*Task brief*: Reproduce each of the following records word for word.

Items from a dataset:

+ + + + + + +

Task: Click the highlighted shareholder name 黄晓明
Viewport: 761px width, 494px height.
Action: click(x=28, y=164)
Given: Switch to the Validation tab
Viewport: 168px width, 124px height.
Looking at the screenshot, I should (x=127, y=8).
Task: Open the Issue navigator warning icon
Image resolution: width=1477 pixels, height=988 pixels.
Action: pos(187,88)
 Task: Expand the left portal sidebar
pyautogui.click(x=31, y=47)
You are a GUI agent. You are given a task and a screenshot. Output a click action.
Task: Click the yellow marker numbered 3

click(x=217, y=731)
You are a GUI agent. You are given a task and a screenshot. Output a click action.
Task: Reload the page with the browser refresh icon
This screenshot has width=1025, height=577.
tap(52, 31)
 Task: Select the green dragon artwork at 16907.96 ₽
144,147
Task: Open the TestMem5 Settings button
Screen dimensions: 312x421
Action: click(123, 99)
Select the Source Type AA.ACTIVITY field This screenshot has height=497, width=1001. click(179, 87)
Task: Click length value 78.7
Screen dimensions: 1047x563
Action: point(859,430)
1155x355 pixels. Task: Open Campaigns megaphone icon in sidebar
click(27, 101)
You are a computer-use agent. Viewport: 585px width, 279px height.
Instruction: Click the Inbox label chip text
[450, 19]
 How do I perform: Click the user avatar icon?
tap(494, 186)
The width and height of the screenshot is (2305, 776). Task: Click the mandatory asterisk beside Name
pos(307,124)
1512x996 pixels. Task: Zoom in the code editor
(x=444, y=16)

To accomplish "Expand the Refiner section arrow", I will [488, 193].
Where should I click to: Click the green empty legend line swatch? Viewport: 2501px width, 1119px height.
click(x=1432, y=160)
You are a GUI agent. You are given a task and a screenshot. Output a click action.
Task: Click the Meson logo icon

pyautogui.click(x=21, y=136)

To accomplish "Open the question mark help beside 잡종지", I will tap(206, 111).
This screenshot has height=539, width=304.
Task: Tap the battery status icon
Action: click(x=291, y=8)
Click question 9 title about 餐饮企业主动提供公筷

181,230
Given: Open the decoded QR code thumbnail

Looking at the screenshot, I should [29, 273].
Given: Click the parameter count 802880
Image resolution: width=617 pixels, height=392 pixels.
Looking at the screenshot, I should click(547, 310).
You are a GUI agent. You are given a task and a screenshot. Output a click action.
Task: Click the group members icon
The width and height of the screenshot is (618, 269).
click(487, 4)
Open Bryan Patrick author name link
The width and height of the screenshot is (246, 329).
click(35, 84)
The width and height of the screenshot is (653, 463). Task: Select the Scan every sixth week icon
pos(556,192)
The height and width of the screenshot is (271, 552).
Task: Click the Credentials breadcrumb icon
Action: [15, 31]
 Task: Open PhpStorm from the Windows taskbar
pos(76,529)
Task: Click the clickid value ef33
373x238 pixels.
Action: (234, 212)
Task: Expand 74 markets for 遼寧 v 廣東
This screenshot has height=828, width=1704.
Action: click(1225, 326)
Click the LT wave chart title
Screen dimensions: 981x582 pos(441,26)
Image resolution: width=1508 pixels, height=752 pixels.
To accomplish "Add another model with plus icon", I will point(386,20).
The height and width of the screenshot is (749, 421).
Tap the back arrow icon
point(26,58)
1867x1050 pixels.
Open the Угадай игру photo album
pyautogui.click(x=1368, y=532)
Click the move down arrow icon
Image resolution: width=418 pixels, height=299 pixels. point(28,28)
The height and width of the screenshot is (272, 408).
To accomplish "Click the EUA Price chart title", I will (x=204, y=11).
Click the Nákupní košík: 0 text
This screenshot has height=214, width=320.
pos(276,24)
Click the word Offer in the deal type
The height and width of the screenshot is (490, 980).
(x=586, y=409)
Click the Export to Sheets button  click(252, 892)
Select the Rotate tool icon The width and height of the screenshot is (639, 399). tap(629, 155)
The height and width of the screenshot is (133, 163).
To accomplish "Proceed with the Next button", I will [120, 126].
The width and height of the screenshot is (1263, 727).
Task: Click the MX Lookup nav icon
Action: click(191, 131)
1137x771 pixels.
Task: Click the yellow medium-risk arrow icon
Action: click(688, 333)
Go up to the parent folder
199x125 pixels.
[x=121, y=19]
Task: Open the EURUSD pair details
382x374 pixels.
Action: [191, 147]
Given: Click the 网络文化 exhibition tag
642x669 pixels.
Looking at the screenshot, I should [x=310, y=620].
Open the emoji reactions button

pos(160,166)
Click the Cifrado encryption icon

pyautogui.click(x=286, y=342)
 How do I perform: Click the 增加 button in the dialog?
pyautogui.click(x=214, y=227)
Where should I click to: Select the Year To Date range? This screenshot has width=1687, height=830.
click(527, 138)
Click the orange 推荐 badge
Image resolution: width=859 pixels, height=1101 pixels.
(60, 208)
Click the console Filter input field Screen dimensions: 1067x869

+ + + + + + +

*Complete output*:
Task: Click the highlighted shareholder name 黄晓明
Viewport: 761px width, 494px height.
Action: click(x=28, y=164)
Given: Switch to the Validation tab
Viewport: 168px width, 124px height.
Looking at the screenshot, I should (x=127, y=8).
Task: Open the Issue navigator warning icon
Image resolution: width=1477 pixels, height=988 pixels.
Action: pos(187,88)
 Task: Expand the left portal sidebar
pyautogui.click(x=31, y=47)
You are a GUI agent. You are given a task and a screenshot. Output a click action.
Task: Click the yellow marker numbered 3

click(x=217, y=731)
You are a GUI agent. You are given a task and a screenshot. Output a click action.
Task: Reload the page with the browser refresh icon
This screenshot has width=1025, height=577.
tap(52, 31)
 Task: Select the green dragon artwork at 16907.96 ₽
144,147
Task: Open the TestMem5 Settings button
Screen dimensions: 312x421
Action: click(123, 99)
Select the Source Type AA.ACTIVITY field This screenshot has height=497, width=1001. click(179, 87)
Task: Click length value 78.7
Screen dimensions: 1047x563
Action: point(859,430)
1155x355 pixels. Task: Open Campaigns megaphone icon in sidebar
click(27, 101)
You are a computer-use agent. Viewport: 585px width, 279px height.
Instruction: Click the Inbox label chip text
[450, 19]
 How do I perform: Click the user avatar icon?
tap(494, 186)
The width and height of the screenshot is (2305, 776). Task: Click the mandatory asterisk beside Name
pos(307,124)
1512x996 pixels. Task: Zoom in the code editor
(x=444, y=16)

To accomplish "Expand the Refiner section arrow", I will [488, 193].
Where should I click to: Click the green empty legend line swatch? Viewport: 2501px width, 1119px height.
click(x=1432, y=160)
You are a GUI agent. You are given a task and a screenshot. Output a click action.
Task: Click the Meson logo icon

pyautogui.click(x=21, y=136)

To accomplish "Open the question mark help beside 잡종지", I will tap(206, 111).
This screenshot has height=539, width=304.
Task: Tap the battery status icon
Action: click(x=291, y=8)
Click question 9 title about 餐饮企业主动提供公筷

181,230
Given: Open the decoded QR code thumbnail

Looking at the screenshot, I should [29, 273].
Given: Click the parameter count 802880
Image resolution: width=617 pixels, height=392 pixels.
Looking at the screenshot, I should click(547, 310).
You are a GUI agent. You are given a task and a screenshot. Output a click action.
Task: Click the group members icon
The width and height of the screenshot is (618, 269).
click(487, 4)
Open Bryan Patrick author name link
The width and height of the screenshot is (246, 329).
click(35, 84)
The width and height of the screenshot is (653, 463). Task: Select the Scan every sixth week icon
pos(556,192)
The height and width of the screenshot is (271, 552).
Task: Click the Credentials breadcrumb icon
Action: [15, 31]
 Task: Open PhpStorm from the Windows taskbar
pos(76,529)
Task: Click the clickid value ef33
373x238 pixels.
Action: (234, 212)
Task: Expand 74 markets for 遼寧 v 廣東
This screenshot has height=828, width=1704.
Action: click(1225, 326)
Click the LT wave chart title
Screen dimensions: 981x582 pos(441,26)
Image resolution: width=1508 pixels, height=752 pixels.
To accomplish "Add another model with plus icon", I will point(386,20).
The height and width of the screenshot is (749, 421).
Tap the back arrow icon
point(26,58)
1867x1050 pixels.
Open the Угадай игру photo album
pyautogui.click(x=1368, y=532)
Click the move down arrow icon
Image resolution: width=418 pixels, height=299 pixels. point(28,28)
The height and width of the screenshot is (272, 408).
To accomplish "Click the EUA Price chart title", I will (x=204, y=11).
Click the Nákupní košík: 0 text
This screenshot has height=214, width=320.
pos(276,24)
Click the word Offer in the deal type
The height and width of the screenshot is (490, 980).
(x=586, y=409)
Click the Export to Sheets button  click(252, 892)
Select the Rotate tool icon The width and height of the screenshot is (639, 399). tap(629, 155)
The height and width of the screenshot is (133, 163).
To accomplish "Proceed with the Next button", I will [120, 126].
The width and height of the screenshot is (1263, 727).
Task: Click the MX Lookup nav icon
Action: click(191, 131)
1137x771 pixels.
Task: Click the yellow medium-risk arrow icon
Action: click(688, 333)
Go up to the parent folder
199x125 pixels.
[x=121, y=19]
Task: Open the EURUSD pair details
382x374 pixels.
Action: [191, 147]
Given: Click the 网络文化 exhibition tag
642x669 pixels.
Looking at the screenshot, I should [x=310, y=620].
Open the emoji reactions button

pos(160,166)
Click the Cifrado encryption icon

pyautogui.click(x=286, y=342)
 How do I perform: Click the 增加 button in the dialog?
pyautogui.click(x=214, y=227)
Where should I click to: Select the Year To Date range? This screenshot has width=1687, height=830.
click(527, 138)
Click the orange 推荐 badge
Image resolution: width=859 pixels, height=1101 pixels.
(60, 208)
Click the console Filter input field Screen dimensions: 1067x869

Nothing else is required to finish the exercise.